- Fragmento seleccionado
══════

A su llegada a Rio de Janeiro, Rafael Nadal fue preguntado sobre si su deseo es llegar a ser de nuevo número 1 y lograr ser el mejor de todos los tiempos. Tanto Rafa como su tío en otras tantas ocasiones, nunca han hablado abiertamente de algo tan inmenso, sabiendo que luchan por ello como objetivo real y latente pero con los pies en el suelo, desviando y nunca alimentando algo que está tan cerca y tan lejos a la vez. Mucho esfuerzo y adversidades que afrontar, más allá de los criterios y consideraciones que se consideren para dictaminar quien ocupa el trono. En este ATP Rio, Nadal puede acercarse más al objetivo, entrando en un club de calado histórico: el de los diez tenistas con más victorias de la historia.
El balear se encuentra a tres triunfos de igualar a Boris Becker en la 10ª posición de tenistas con más victorias de la disciplina. En su reconfortante tierra batida, hay muchas papeletas de que el actual número 3 del mundo iguale y sobrepase al alemán. Si alcanza las semifinales del certamen brasileño, Rafa se colocará en solitario como la décima raqueta con mejor número de victorias totales en eventos oficiales del circuito ATP. Bellucci es su primer escollo, pero es sólo una cuestión de tiempo. Por lógica, Nadal alcanzará esa plaza; si no es en Rio, será en Buenos Aires.

══════

- Filas mostradas
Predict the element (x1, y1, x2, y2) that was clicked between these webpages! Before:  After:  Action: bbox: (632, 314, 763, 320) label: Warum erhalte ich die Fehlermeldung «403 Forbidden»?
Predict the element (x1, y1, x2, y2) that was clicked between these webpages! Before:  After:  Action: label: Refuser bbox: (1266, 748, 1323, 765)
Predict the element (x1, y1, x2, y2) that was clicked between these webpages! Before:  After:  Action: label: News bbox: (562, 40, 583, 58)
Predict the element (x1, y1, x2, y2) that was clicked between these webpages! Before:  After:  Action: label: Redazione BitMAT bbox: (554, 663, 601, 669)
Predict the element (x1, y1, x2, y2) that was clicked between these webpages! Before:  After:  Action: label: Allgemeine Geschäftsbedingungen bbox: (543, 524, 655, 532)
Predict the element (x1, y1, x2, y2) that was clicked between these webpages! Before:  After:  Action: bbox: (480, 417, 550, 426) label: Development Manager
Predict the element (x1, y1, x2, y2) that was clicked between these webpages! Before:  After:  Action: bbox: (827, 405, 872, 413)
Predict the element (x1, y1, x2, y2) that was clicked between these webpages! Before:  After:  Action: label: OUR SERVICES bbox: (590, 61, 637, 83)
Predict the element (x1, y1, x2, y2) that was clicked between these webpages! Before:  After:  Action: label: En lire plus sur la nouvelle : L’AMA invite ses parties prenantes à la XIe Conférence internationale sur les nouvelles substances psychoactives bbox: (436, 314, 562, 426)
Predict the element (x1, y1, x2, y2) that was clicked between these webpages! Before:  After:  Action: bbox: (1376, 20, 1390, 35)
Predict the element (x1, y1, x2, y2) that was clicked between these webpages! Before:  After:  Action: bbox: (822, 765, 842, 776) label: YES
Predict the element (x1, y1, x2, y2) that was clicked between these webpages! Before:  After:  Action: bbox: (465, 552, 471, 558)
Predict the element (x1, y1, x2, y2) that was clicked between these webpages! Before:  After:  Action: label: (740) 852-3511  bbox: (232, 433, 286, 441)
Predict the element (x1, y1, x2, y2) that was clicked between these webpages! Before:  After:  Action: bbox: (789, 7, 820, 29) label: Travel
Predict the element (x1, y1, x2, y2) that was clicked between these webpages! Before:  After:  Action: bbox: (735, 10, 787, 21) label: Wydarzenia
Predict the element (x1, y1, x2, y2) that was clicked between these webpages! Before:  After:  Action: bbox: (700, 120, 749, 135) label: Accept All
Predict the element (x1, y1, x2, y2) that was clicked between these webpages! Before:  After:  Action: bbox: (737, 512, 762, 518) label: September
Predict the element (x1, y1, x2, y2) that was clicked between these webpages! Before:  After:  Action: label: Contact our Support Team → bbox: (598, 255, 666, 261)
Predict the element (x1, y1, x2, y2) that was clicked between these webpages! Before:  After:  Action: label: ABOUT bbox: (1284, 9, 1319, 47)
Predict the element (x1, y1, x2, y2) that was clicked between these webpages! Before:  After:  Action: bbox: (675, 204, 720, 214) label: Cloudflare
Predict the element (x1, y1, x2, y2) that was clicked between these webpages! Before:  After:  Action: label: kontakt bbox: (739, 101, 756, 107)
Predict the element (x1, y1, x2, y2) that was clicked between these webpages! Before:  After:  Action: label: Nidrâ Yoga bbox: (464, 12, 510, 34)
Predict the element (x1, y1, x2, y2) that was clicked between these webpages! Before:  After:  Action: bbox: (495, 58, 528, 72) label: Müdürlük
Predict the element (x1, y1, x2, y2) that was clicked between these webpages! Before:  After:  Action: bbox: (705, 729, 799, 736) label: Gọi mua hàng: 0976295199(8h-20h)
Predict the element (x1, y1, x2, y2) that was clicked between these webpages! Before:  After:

══════

- Tarea asignada A
Reproduzca el fragmento del texto sobre Rafael Nadal comprendido entre "El balear se" y "en Buenos Aires.", ambos incluidos, sustituyendo "certamen" por "torneo".
- Tarea asignada B
Según el texto sobre Rafael Nadal, ¿a cuántos triunfos se encuentra el balear de igualar a Boris Becker?
- Tarea asignada C
Reescriba de forma más breve el párrafo del texto sobre Rafael Nadal que comienza con "El balear se encuentra", conservando sus datos principales.

- Respuesta A
El balear se encuentra a tres triunfos de igualar a Boris Becker en la 10ª posición de tenistas con más victorias de la disciplina. En su reconfortante tierra batida, hay muchas papeletas de que el actual número 3 del mundo iguale y sobrepase al alemán. Si alcanza las semifinales del torneo brasileño, Rafa se colocará en solitario como la décima raqueta con mejor número de victorias totales en eventos oficiales del circuito ATP. Bellucci es su primer escollo, pero es sólo una cuestión de tiempo. Por lógica, Nadal alcanzará esa plaza; si no es en Rio, será en Buenos Aires.

- Respuesta B
A tres triunfos.

- Respuesta C
Nadal está a tres victorias de igualar a Boris Becker, décimo tenista con más victorias. En tierra batida, el actual número 3 del mundo tiene muchas opciones de igualarlo y superarlo. Si llega a las semifinales en Rio, será en solitario el décimo jugador con más victorias en eventos oficiales del circuito ATP. Su primer escollo es Bellucci, pero alcanzar esa plaza es sólo cuestión de tiempo: si no es en Rio, será en Buenos Aires.